The answer must be every line of the records below that holds the word "beside".

_____

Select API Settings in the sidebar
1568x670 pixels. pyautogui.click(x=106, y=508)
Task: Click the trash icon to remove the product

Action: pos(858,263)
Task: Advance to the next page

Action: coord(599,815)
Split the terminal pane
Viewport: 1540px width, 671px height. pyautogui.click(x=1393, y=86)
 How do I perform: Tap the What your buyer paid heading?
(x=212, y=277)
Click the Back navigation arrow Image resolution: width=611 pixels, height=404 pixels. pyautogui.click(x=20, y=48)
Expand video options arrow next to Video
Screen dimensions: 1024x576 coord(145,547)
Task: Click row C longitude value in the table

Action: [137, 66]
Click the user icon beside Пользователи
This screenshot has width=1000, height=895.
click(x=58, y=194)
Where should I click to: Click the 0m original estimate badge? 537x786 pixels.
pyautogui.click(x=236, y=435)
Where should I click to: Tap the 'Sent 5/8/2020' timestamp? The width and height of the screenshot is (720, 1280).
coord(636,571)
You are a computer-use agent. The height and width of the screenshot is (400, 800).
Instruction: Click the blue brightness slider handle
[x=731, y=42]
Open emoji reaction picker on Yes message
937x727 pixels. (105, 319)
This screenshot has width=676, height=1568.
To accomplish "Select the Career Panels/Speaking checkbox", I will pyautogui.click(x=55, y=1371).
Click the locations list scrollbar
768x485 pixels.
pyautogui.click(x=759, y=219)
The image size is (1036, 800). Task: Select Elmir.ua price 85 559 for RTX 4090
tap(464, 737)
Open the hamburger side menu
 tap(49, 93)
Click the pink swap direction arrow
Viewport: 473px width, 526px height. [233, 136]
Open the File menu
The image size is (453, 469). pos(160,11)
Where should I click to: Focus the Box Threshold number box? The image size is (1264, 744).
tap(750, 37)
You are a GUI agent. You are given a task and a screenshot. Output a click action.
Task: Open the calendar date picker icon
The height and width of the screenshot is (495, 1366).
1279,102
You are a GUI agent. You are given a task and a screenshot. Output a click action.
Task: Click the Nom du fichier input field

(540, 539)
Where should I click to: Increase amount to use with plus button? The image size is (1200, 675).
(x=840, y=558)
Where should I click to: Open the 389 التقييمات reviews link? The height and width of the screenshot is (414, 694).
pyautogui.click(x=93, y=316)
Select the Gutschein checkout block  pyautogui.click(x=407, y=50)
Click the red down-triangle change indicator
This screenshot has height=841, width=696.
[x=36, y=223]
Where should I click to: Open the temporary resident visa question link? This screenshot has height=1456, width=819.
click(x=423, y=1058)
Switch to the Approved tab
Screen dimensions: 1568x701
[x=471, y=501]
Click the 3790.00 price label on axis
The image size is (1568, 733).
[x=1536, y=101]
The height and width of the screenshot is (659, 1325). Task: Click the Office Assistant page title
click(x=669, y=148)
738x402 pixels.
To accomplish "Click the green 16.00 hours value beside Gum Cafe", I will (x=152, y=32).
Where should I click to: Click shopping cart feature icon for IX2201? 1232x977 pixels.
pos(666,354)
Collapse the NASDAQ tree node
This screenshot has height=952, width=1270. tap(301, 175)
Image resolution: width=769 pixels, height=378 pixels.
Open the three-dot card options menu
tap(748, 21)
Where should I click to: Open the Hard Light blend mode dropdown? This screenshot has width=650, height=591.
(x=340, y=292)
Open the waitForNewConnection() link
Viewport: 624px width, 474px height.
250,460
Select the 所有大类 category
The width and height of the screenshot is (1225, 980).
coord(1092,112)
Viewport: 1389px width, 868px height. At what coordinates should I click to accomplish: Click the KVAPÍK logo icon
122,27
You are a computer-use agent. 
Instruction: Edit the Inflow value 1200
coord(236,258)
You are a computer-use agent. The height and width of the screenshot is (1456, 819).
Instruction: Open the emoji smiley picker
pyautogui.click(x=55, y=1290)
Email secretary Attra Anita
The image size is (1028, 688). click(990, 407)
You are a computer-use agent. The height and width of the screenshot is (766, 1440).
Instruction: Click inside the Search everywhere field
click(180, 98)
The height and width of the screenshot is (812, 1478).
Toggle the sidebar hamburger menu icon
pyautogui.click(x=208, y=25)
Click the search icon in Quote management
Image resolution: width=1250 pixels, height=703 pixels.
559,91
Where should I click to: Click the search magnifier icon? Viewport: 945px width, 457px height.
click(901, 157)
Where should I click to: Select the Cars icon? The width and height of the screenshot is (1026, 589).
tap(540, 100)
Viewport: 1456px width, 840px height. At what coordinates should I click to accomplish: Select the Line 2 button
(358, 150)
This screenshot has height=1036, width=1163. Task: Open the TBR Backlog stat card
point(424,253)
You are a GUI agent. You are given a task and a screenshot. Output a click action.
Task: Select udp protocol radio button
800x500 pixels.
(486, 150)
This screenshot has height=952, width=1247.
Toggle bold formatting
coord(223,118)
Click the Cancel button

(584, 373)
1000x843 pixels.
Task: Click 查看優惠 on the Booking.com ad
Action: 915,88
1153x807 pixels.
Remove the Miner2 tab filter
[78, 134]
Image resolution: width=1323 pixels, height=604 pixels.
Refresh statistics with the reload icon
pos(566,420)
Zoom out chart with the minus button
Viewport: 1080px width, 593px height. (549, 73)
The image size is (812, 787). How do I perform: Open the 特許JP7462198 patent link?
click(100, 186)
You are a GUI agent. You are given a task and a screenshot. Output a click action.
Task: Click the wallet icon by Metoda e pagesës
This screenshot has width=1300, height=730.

_____

*Written response*.
Click the user icon beside Пользователи
To accomplish "Click the green 16.00 hours value beside Gum Cafe", I will (x=152, y=32).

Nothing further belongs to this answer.